Maybe updating the post to replace the broken link with this one could make sure your readers aren't being sent to a dead page?
Thanks!
It is simple, but it works.
And this is an excellent example of the sort of email you should send, but do not be tempted to try and work on copy and paste templates all the time. Send customized emails that target the site and explain why the content adds value, and you will see a much better success rate.
Top Tip: Never outright tell a prospect to replace a link, but encourage them to make the decision themselves. Being suggestive usually works far better than being directive.
Another way to reach out? You can use the Link Building Tool to send your outreach emails.
And what you want to do here is manually upload your prospects that you have built, alongside their contact details.
You can then use the tool to manage the whole outreach process, including customizing your outreach emails and following up.

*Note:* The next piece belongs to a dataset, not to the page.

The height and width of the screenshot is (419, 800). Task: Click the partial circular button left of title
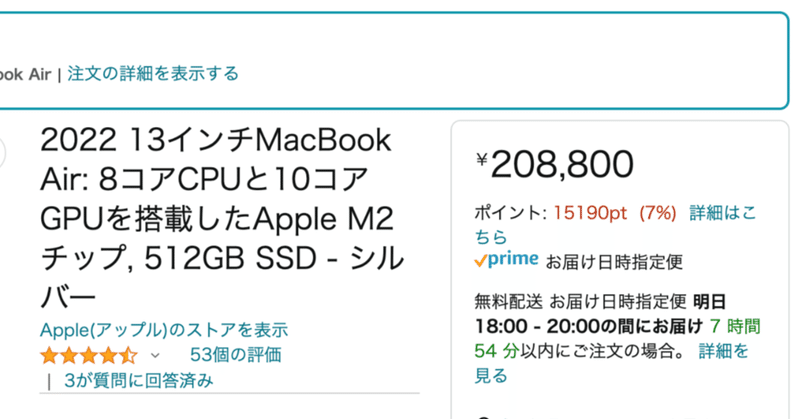[2, 153]
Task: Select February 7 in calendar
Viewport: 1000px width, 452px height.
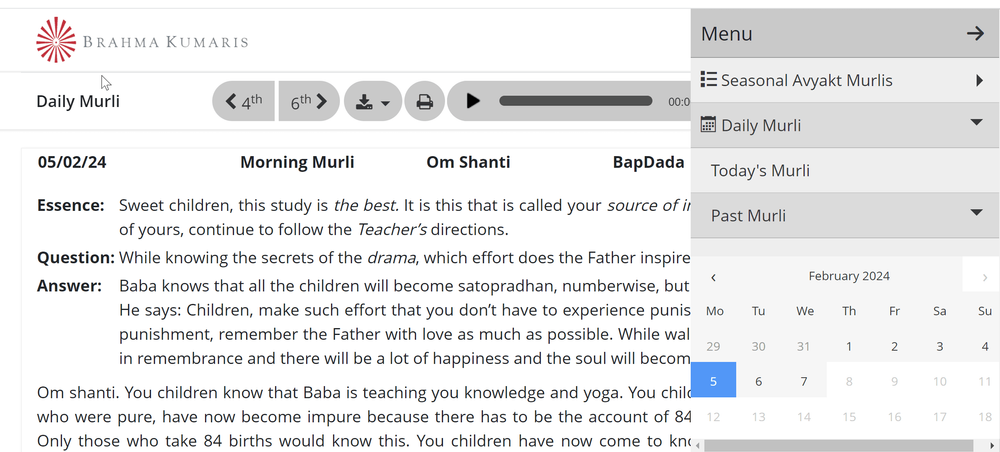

You will find your prospects are now added to your ‘in progress’ tab:
Click into ‘contact’ for the prospect in question, and you can edit and send your email:
Be sure to follow up at least once with prospects three days or so after you first send. This can significantly increase the chances of the prospect updating their broken link to yours.
You can also keep complete track of your email sends, replies, and the overall status within the tool.
Broken link building can be a great way to build topically relevant links to your own content by taking advantage of pages that your competitors have removed.
It is also a great way to help clean up the web!
No one likes clicking a link and finding that they end up on a dead page; you can think of your efforts as helping others, hopefully getting you a great link in return.